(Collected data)
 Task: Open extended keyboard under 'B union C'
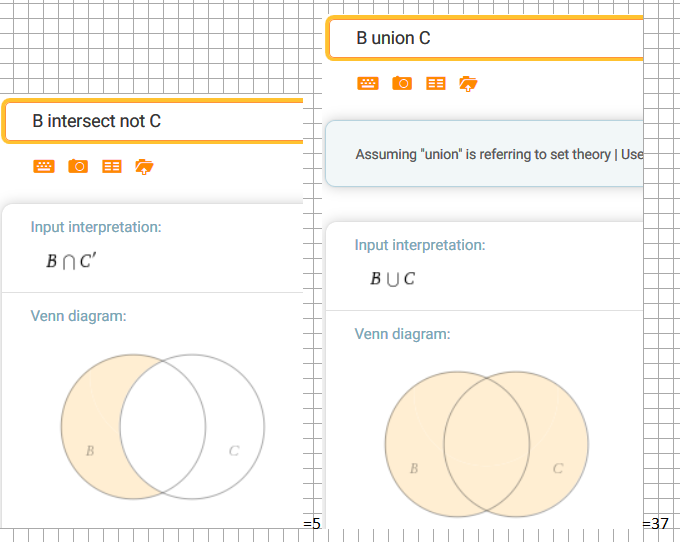click(x=368, y=83)
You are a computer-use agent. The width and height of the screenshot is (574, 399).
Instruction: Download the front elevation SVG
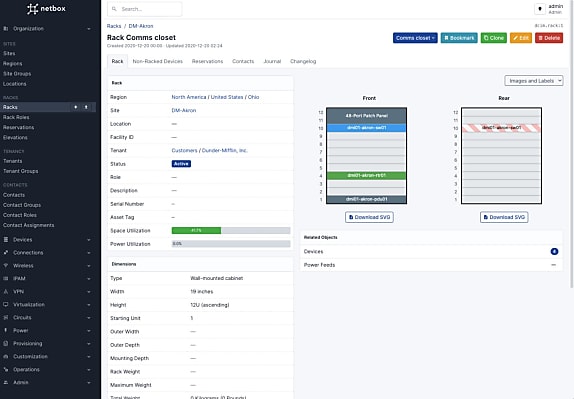369,217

## Instructions to follow
Restate word for word the lines running from the one with "You are a computer-use" to the end of the entries; pictures are to be left out.

## Result of this exercise
You are a computer-use agent. The width and height of the screenshot is (574, 399).
Instruction: Download the front elevation SVG
369,217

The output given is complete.